QIMR controls (N=952) were chosen from female twin pairs originally recruited for a study of gynaecological health ( 15 ), including one sample from pairs where neither sister had self-reported endometriosis. Oxford controls (N=238) were unrelated women recruited in collaborating hospitals who were: 1) undergoing laparoscopy for pelvic pain, subfertility or other gynaecological complaints, hysterectomy or sterilisation; 2) free of endometriosis at surgery, and 3) without a previous surgical diagnosis of endometriosis. All study participants were volunteers, had signed written informed consent and had provided a blood sample for DNA extraction. Ethics approval was obtained from the QIMR Human Research Ethics Committee, and the UK Regional Multi-centre and local Research Ethics Committees.
The 95% confidence interval for both the published (region 112–129 Mb) and ‘fertility-related’ (region 94–107 Mb) linkage peaks extends over 36 Mb (NCBI build 36; http://www.ensembl.org ). Assays for 13,589 SNPs were manufactured and the genotyping and initial quality control performed at Illumina Inc (San Diego, CA, USA) on an Illumina Infinium iSelect custom platform. Across the entire 36 Mb region, gene-based SNPs were included in all exons and 5’ and 3’ untranslated regions for approximately 250 genes, and under the published and fertility-related linkage peaks SNPs tagged to a minimum pair-wise r 2 of 0.97. In an attempt to capture information from rare SNPs (minor allele frequencies (MAFs) <1%)) we did not exclude loci with MAFs of 0 in the HapMap ( www.hapmap.org ) although most variants were common in our dataset: only 6% of SNPs had MAFs <1% (range 0.0002–0.0098; Table 1 ).

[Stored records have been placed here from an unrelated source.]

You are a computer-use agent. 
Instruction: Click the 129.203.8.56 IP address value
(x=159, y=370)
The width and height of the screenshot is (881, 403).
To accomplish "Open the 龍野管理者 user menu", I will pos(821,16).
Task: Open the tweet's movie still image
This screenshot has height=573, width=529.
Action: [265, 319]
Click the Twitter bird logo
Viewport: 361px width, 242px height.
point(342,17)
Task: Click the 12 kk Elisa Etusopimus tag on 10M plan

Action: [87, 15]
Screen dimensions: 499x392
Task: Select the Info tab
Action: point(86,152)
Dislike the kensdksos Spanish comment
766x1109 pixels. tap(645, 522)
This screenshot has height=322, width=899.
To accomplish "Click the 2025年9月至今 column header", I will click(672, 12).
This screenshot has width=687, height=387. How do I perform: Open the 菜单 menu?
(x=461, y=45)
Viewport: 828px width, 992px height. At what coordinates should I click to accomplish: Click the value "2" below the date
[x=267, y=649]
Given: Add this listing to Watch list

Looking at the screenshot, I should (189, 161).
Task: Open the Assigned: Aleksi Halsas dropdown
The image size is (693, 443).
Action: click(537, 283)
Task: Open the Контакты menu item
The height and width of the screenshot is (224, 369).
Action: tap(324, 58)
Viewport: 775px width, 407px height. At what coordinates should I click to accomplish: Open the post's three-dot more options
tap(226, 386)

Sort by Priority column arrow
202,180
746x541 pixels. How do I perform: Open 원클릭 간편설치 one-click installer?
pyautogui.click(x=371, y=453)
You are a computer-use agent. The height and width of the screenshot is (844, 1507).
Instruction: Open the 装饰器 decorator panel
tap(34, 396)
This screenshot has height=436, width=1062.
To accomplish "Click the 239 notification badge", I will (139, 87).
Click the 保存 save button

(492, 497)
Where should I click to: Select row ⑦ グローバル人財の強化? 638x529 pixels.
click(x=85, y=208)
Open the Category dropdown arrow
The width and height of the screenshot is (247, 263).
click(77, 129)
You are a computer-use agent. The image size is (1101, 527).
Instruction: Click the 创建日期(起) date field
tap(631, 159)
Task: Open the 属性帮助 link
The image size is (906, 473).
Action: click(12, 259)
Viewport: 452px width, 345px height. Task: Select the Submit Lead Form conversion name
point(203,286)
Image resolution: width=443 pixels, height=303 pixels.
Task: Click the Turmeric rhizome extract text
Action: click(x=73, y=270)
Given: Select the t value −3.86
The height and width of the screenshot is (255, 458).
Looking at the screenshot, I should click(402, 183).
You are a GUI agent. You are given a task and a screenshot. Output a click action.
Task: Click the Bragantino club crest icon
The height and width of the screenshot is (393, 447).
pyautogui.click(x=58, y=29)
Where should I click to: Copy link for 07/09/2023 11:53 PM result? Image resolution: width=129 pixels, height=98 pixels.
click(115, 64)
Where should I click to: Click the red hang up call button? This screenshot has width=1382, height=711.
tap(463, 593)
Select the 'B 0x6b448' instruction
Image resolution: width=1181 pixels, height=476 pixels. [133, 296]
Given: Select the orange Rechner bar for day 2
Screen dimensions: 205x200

Additional quality control was performed on genotype data from 2,369 (1,158 cases, 1,211 controls) individuals and 12,537 polymorphic SNPs using PLINK ( 16 ). We detected and removed individuals with non-Caucasian ancestry and SNPs with >5% missing genotypes or Hardy-Weinberg P -values <1 × 10 −4 in control samples. Thereafter, 1,144 cases (911 QIMR; 233 Oxford), 1,190 controls (952 QIMR; 238 Oxford) and 11,984 SNPs remained in the dataset. Cochran-Mantel-Haenszel (CMH) tests of association were performed using PLINK including QIMR and Oxford data as different strata to account for any subtle differences between populations in baseline effect ( 17 ). Breslow-Day (BD) tests were conducted to check that the assumptions of the CMH test ( i.e. similar effect size across strata) were true. The significance of the association signals was assessed by permutation (10,000 replicates).
We attempted to replicate the results from the ‘discovery’ sample in an independent set of 2,079 cases (1,383 QIMR; 696 Oxford), all surgically confirmed, without a family history, recruited within the QIMR and Oxford studies. Each was genotyped on Illumina Human670Quad Beadarrays for a genome-wide association (GWA) study ( 17 ). There were 7,060 population controls genotyped using: a) Human610Quad (QIMR controls: 1,870 unrelated individuals recruited within the Brisbane Adolescent Twin Study ( 18 , 19 )) or b) Human1M-Duo beadchips (Oxford controls: 5,190 UK unrelated population controls provided by The Wellcome Trust Case Control Consortium 2). Association analysis, and meta-analysis of the P -values for both datasets, were performed using PLINK ( 16 ).